John Nash, who was played by Russell Crowe in A Beautiful Mind, is speaking with three other fellow laureates today at the appropriately-named Nobel Panel. Nash is one of the forefathers of modern game theory and developed the concept of “Nash equilibrium”. The idea can best be illustrated by the canonical Prisoner’s Dilemma:
Footballers Alexander and Abraham are arrested as part of a match-fixing investigation. The prosecutor puts them in separate rooms and offers them the same deal: If one testifies against the other, the rat goes free and the other gets a five-year sentence. If both remain silent, they each receive a one-year sentence. And if both decide to testify, each is handed a three-year sentence.
Nash equilibrium is a set of strategies, where no player has anything to gain by changing his own strategy unilaterally. In this game, the equilibrium outcome is both men testifying because each footballer can be better off by ratting regardless of what the other does. However, they would have been better off had both remained silent.
Bank of America strategists David Woo and Athanasios Vamvakidis have applied the concept to the Eurozone. Keeping the payoff structure the same, they replace the footballers with Germany and Greece, with the former’s options being Eurobonds and No Eurobonds, and the latter’s Austerity and No Austerity. The two countries will not cooperate in equilibrium, meaning that Greece will not undertake austerity and Germany will not OK Eurobonds.
This simple construct ignores many real-life complications, but it does capture the main problem that neither side is able to pre-commit credibly to the solution that would make both better off (Austerity, Eurobonds). Note that fiscal union would be the enforcement mechanism that would ensure each country lived up to is promises.

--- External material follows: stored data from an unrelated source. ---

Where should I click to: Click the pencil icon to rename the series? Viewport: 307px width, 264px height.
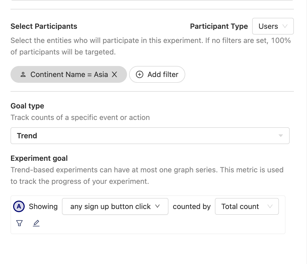(x=36, y=223)
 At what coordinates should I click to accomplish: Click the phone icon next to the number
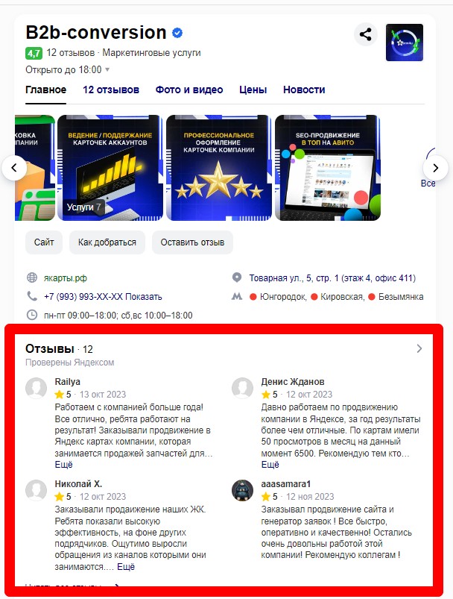[32, 296]
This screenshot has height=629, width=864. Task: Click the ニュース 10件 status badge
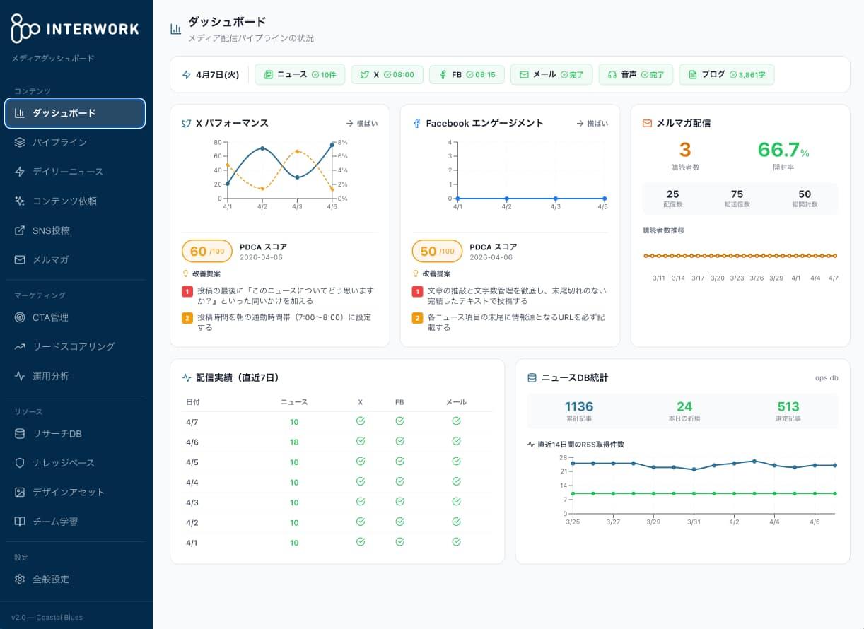pyautogui.click(x=300, y=74)
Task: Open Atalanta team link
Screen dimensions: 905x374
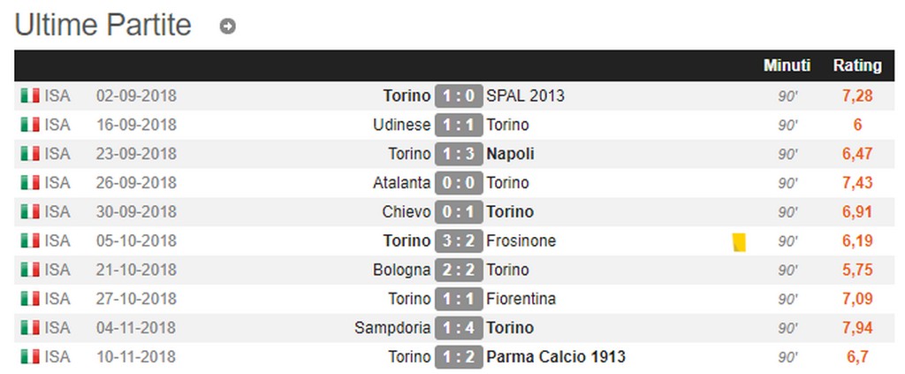Action: click(401, 183)
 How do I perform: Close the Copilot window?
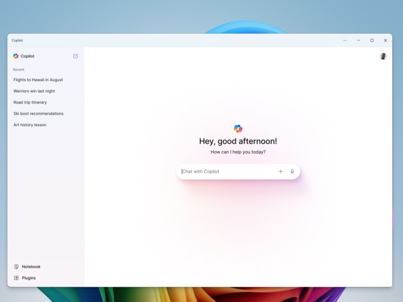click(x=385, y=40)
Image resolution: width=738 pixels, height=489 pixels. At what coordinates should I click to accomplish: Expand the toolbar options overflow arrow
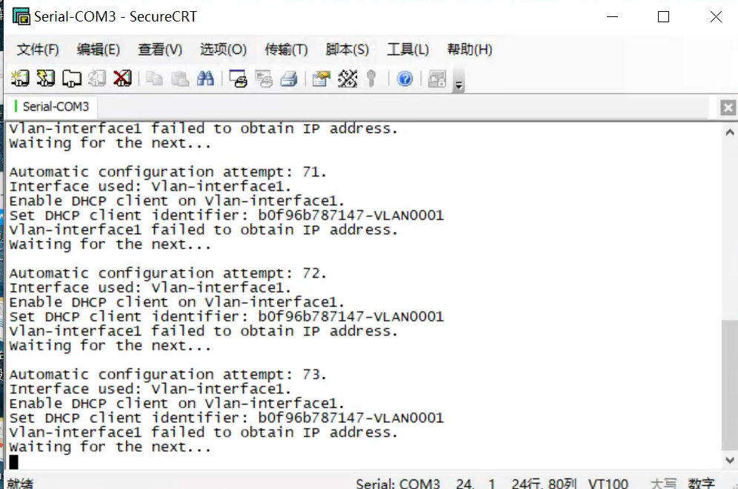(x=459, y=85)
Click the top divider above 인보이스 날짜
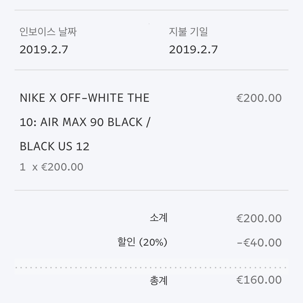The width and height of the screenshot is (303, 303). [151, 10]
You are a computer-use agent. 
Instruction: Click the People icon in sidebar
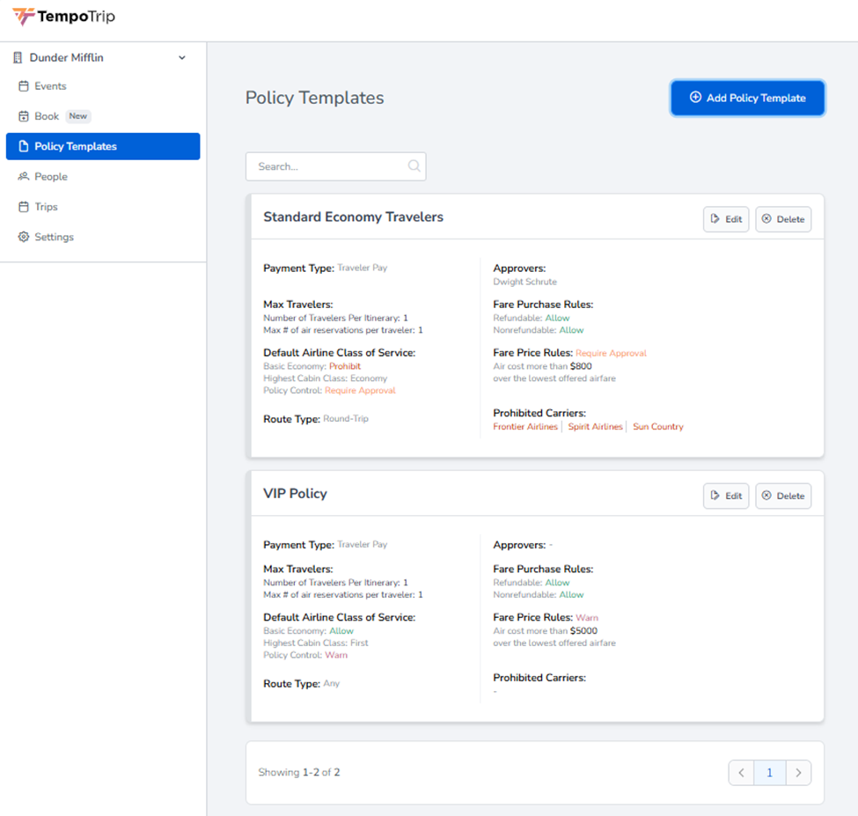point(24,177)
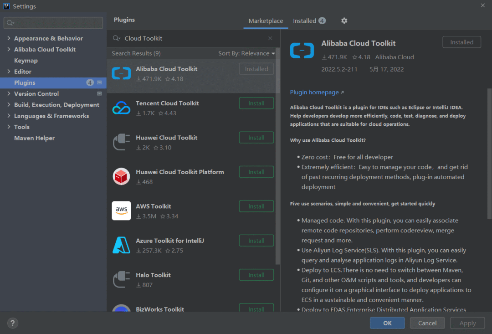Apply the current settings changes

point(467,323)
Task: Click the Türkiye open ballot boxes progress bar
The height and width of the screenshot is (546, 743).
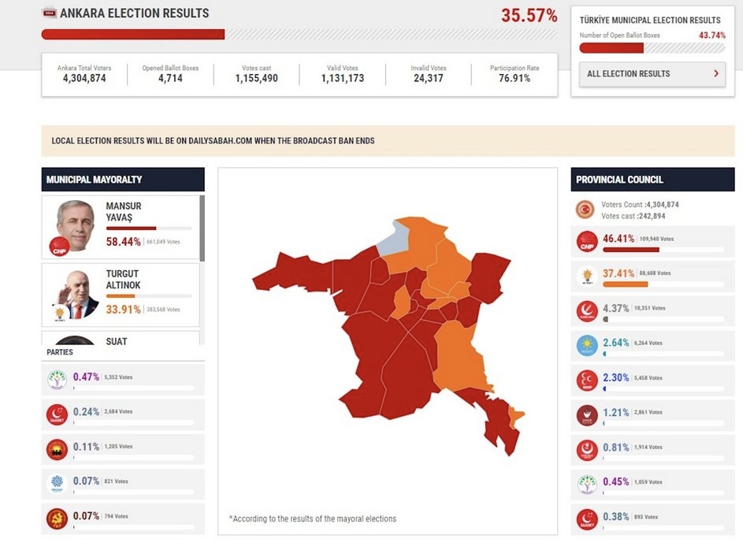Action: (611, 48)
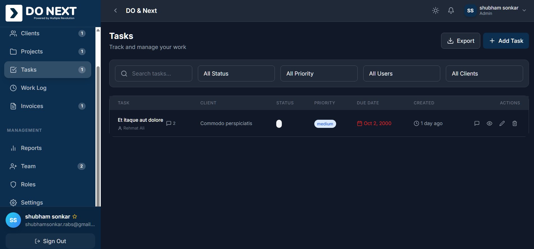The width and height of the screenshot is (534, 249).
Task: Open the All Status dropdown
Action: pos(236,74)
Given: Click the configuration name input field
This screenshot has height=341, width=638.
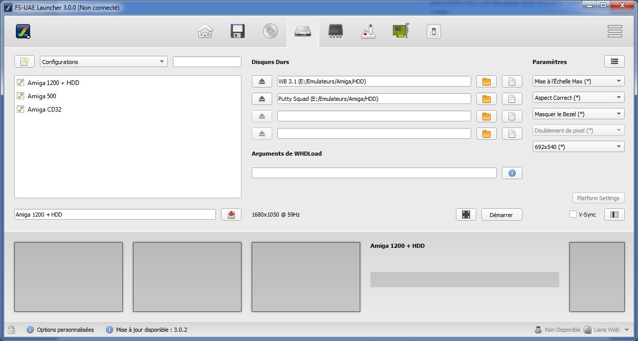Looking at the screenshot, I should [x=115, y=215].
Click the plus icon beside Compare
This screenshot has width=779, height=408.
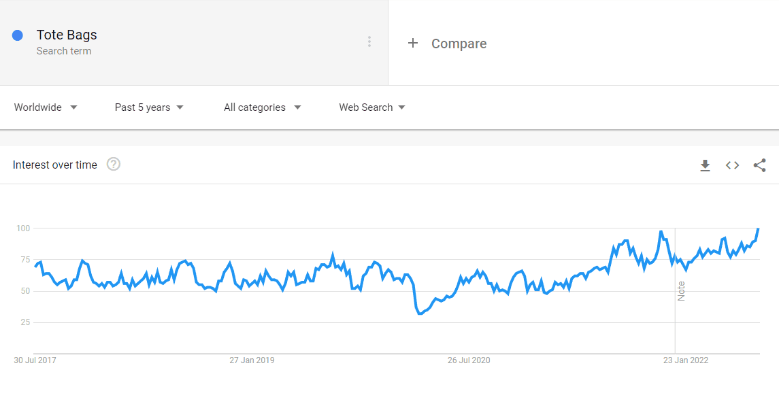click(x=413, y=44)
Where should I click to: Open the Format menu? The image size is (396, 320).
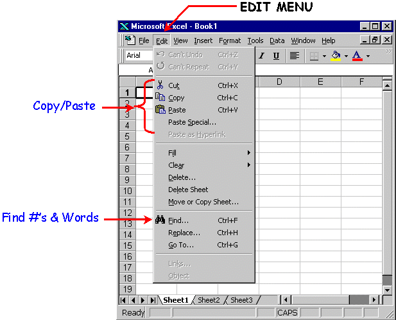(x=230, y=40)
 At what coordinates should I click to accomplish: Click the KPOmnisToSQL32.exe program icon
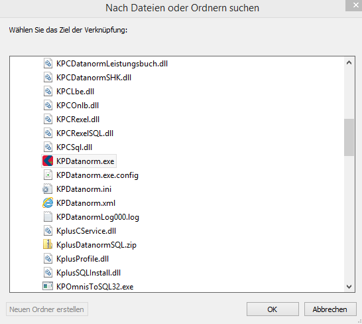48,286
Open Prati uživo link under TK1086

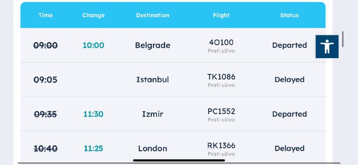coord(221,85)
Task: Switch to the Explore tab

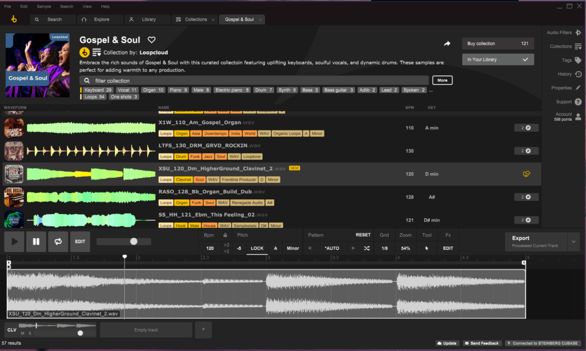Action: pos(96,19)
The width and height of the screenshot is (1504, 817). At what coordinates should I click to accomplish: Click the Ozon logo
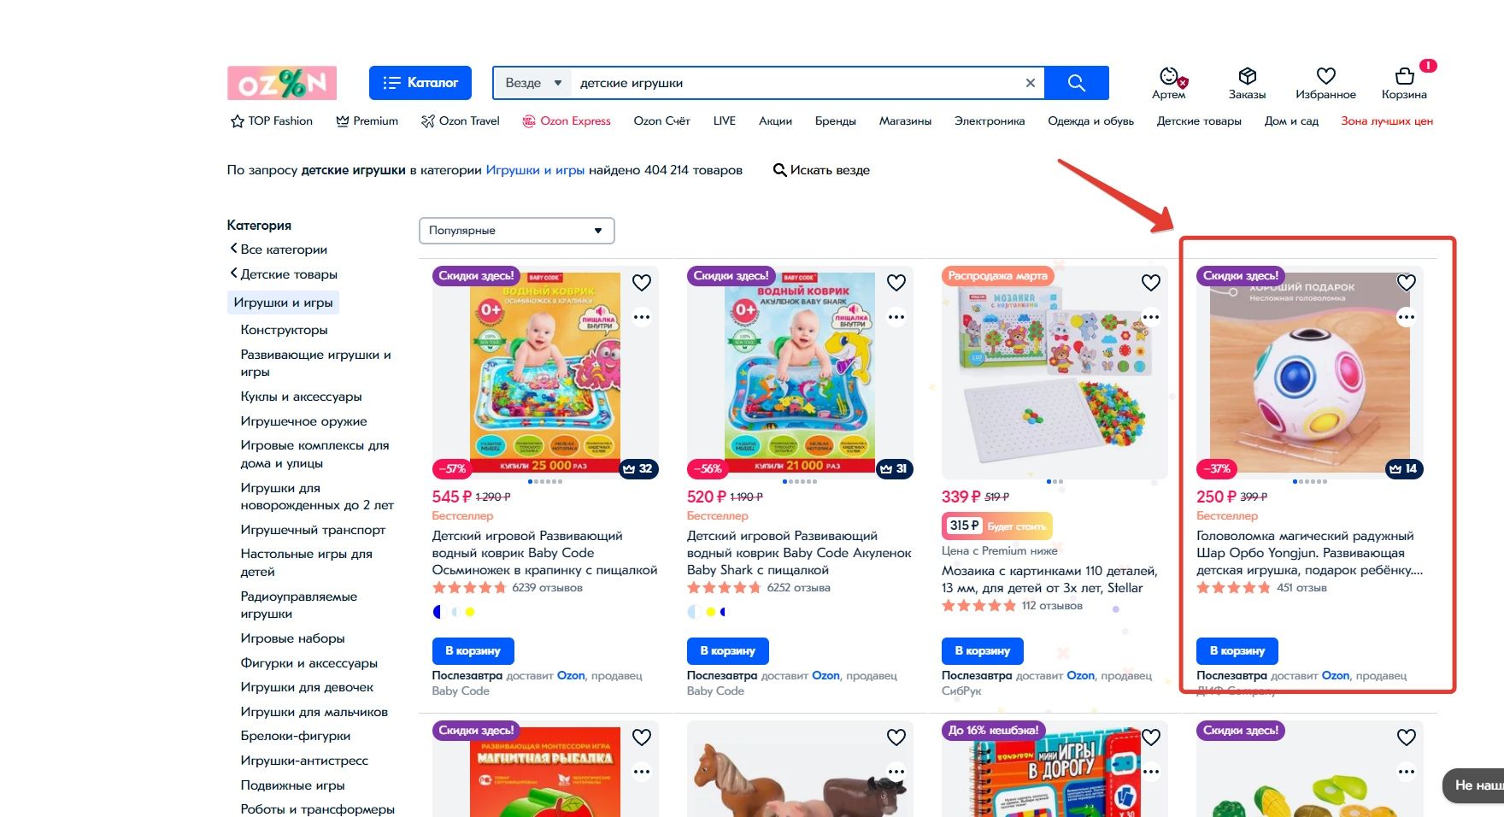(282, 83)
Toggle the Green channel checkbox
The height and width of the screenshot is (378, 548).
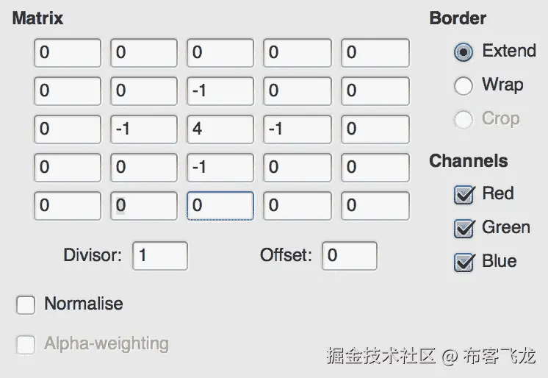coord(464,229)
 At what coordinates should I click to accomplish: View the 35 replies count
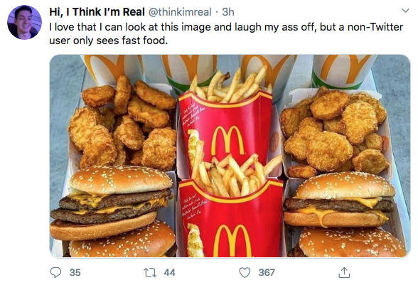(75, 273)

Woo and Anthanasios then calculate the costs and benefits of a voluntary exit from the Eurozone for the major core and periphery countries. They try to estimate the chances for an orderly exit as well as the impact on growth, borrowing costs and the country’s balance sheet following an exit.
Their analysis is only a simplification, but the results are striking. First, while everyone is expecting Greece to exit first, Italy and Ireland have the highest incentives to leave. Italy has a good chance of an orderly exit and stands to benefit from competitiveness, growth and even balance sheet gains. On the other hand, while it is the country most likely to achieve an orderly exit, Germany has the lowest incentive to leave, as it would suffer from lower growth, higher borrowing costs and a negative balance sheet effect.
Using these payoffs, the strategists then devise a three-period game, where Italy first decides whether or not to exit. If it doesn’t, Germany could pay her to stay and then Italy again answers the question, “should I stay or should I go”. The Nash equilibrium of this game is for Italy to exit in the first period.
It seems, therefore, that game theory does not predict a bright future for the Eurozone.